Fine words. Lofty words. But empty ones.

Michael Gencher

Because in practice this type of statement is rarely directed at the regimes and movements driving instability. It is directed at the democracies confronting them. “Restraint” becomes a one-way demand. “International law” becomes a selectively applied talking point. “Peace” becomes a slogan used to avoid naming the source of the violence.

Those who follow these issues closely recognise the pattern immediately.

When Israel or the US takes action against the infrastructure of regimes that sponsor terror across the region, a certain group of politicians and activists spring into action with carefully worded condemnations. The language is always similar. The tone is always the same. They speak of escalation, legality, diplomacy and restraint.

What they almost never speak about with the same urgency is the conduct of the regimes that made such action inevitable in the first place.

That silence is telling.

Because over time, statements like these stop sounding like cautious diplomacy and begin to reveal something else entirely. They expose a deeper instinct within parts of our political culture. An instinct that is uncomfortable supporting Israel. An instinct that reflexively views the United States with suspicion. And an instinct that reaches for the language of international law to mask that discomfort.

In other words, these statements are rarely as neutral as they pretend to be.

They are often little more than veiled expressions of anti-Israel and anti-American sentiment, wrapped in the respectable language of legal concern and diplomatic balance.

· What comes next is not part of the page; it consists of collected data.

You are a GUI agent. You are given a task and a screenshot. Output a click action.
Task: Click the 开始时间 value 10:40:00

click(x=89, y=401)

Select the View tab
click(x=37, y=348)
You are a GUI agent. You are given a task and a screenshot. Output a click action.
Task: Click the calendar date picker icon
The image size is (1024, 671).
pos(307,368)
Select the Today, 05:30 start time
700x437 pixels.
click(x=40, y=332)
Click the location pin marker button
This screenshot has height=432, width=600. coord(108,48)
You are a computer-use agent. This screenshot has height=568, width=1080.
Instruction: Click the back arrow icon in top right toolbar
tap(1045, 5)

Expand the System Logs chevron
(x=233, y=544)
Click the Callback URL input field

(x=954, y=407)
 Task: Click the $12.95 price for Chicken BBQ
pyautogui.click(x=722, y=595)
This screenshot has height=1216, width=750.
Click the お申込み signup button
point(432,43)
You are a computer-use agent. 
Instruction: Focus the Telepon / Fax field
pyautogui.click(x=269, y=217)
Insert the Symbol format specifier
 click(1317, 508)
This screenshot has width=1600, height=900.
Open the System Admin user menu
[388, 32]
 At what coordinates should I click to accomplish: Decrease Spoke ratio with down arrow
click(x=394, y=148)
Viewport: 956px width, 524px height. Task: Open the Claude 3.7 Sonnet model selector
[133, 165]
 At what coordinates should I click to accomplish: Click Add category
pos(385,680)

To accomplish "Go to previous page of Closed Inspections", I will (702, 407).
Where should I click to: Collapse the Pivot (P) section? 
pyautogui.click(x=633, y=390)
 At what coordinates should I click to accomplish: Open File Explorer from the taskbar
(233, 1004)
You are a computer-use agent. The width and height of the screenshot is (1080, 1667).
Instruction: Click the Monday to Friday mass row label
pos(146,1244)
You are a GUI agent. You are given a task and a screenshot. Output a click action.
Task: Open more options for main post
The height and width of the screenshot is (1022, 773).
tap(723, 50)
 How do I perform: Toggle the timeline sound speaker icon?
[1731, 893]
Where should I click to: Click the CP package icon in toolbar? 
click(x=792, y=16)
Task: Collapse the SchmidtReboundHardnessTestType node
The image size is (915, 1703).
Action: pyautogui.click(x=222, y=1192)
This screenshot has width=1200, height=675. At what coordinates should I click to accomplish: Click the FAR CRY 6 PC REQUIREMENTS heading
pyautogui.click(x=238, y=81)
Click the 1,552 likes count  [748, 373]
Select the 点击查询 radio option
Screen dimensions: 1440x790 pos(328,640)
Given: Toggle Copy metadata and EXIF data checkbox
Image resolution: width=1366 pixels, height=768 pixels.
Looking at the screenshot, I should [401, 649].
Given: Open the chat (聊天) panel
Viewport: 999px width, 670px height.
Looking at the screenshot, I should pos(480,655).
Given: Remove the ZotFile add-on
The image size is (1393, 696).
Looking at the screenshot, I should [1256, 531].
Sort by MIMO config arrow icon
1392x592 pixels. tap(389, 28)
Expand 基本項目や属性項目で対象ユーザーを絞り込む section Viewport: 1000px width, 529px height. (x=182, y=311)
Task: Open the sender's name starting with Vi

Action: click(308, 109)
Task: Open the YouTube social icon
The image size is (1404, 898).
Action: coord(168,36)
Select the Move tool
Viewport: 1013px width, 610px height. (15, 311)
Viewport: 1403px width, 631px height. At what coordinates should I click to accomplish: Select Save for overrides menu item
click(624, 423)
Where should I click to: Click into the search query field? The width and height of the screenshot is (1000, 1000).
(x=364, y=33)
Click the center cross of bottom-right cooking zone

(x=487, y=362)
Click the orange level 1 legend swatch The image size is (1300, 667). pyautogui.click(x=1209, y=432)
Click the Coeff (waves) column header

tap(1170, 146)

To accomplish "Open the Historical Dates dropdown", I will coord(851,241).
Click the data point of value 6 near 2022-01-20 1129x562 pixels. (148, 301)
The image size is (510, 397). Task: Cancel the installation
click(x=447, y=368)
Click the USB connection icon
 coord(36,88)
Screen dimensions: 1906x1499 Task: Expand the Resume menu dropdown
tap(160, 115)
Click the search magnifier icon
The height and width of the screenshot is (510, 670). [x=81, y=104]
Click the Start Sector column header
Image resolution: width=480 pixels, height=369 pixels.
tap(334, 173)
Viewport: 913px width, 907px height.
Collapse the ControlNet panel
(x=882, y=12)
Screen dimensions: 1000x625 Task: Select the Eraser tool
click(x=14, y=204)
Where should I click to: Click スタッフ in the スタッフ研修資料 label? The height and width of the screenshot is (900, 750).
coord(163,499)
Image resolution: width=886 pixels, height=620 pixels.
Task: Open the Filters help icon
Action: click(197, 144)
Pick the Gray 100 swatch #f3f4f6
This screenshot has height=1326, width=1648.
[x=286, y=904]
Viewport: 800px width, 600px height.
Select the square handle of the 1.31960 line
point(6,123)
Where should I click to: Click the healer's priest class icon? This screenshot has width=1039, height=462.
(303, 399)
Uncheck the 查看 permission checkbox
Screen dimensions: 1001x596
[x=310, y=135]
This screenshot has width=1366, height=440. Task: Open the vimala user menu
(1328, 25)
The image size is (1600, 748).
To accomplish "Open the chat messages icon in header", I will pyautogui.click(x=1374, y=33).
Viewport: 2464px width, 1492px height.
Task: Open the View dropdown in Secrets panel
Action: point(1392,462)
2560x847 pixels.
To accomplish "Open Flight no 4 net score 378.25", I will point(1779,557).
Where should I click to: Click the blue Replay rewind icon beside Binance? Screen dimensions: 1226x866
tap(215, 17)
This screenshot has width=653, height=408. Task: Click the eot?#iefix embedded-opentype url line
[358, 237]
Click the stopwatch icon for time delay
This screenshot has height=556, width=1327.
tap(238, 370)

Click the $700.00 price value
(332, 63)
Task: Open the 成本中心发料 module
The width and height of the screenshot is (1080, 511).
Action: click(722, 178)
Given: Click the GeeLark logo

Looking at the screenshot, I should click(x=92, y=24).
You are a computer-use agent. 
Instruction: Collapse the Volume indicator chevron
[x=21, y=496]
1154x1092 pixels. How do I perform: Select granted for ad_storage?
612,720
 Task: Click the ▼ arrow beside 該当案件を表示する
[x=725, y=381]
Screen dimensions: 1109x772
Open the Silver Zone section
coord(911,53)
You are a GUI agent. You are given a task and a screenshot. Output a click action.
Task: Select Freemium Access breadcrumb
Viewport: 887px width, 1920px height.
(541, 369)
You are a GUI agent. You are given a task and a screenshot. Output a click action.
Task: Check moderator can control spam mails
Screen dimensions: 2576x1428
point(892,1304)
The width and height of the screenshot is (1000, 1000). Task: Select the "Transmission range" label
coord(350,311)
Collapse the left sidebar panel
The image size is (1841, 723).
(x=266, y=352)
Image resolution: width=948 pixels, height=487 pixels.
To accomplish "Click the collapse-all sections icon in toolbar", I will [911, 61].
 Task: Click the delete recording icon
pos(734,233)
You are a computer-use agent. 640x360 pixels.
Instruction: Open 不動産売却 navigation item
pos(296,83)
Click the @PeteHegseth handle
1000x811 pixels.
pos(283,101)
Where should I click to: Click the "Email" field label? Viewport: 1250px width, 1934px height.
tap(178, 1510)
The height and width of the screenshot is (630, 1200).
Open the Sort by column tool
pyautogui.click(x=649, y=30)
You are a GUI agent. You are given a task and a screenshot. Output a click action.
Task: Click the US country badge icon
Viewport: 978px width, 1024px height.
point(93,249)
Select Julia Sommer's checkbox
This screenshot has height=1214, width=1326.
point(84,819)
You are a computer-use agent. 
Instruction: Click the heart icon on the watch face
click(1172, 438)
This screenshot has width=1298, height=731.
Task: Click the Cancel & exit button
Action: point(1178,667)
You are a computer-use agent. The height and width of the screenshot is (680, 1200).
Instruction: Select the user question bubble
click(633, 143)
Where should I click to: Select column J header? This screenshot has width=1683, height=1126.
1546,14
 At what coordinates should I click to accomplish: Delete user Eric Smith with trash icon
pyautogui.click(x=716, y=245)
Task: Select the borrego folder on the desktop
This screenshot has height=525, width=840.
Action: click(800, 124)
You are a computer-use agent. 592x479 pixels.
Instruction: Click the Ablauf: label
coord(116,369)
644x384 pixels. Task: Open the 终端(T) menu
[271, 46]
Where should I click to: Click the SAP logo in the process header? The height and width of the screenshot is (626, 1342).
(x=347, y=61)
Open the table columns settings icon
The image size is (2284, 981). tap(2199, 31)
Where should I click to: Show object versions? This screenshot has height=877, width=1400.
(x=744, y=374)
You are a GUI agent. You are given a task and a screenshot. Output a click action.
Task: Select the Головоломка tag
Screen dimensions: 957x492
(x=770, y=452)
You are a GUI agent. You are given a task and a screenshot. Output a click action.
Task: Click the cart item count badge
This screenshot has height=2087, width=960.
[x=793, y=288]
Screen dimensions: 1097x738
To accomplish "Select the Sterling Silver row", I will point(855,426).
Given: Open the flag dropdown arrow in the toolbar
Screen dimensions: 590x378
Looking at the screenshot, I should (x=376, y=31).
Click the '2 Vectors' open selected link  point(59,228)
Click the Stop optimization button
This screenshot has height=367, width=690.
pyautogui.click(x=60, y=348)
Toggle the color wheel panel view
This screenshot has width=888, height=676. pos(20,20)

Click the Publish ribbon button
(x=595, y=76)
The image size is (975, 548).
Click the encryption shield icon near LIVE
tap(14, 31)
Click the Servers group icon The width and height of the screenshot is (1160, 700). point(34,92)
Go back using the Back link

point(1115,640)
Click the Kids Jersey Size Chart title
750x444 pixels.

If the concern were genuinely about international law, we would hear the same voices applying their standards consistently, not selectively. Instead, their scrutiny is directed almost exclusively at the democracies responding to threats, not at the actors who create them.

That is not legal consistency. It is selective outrage.

And it raises a serious question about competence.

Foreign policy requires more than slogans. It requires an understanding of strategy, power and deterrence. Reducing a deeply complex regional struggle to a simplistic call for “restraint” may sound responsible in a press release, but it betrays a shallow grasp of the strategic realities at play.

More troubling still is the moral inversion embedded in these arguments.

Democratic nations acting against terror networks are treated as the primary problem. The forces that arm, finance and direct those networks are treated as background noise. Responsibility is shifted away from those initiating violence and placed on those responding to it.

That is not a serious moral framework. It is a distortion.

And when that distortion is repeated often enough, the veil begins to slip. What is presented as principled concern for international law starts to look increasingly like what it often is: a reluctance to support Israel under almost any circumstances and an eagerness to criticise the United States whenever it acts with resolve.

At that point, the language of restraint becomes something else entirely. It becomes an admission.

An admission that for some in our political class the problem is not tyranny, terrorism or regional destabilisation. The problem is that Israel and the United States are the ones confronting it.

Australians should recognise that for what it is.

A serious commitment to international law demands equal scrutiny of all actors. A genuine commitment to peace starts by identifying the forces that undermine it. A credible foreign policy debate does not hide behind abstractions when clarity is required.

What we are hearing instead is something far easier.

Carefully crafted statements that sound responsible while avoiding uncomfortable truths. Moral posturing that places impossible expectations on democracies while quietly excusing those who thrive on intimidation and violence.

Eventually, the language gives the game away.

Because when politicians repeatedly find reasons to condemn Israel and the United States while reserving their restraint for the region’s most destructive actors, they are not simply expressing caution.

They are revealing themselves. And not once.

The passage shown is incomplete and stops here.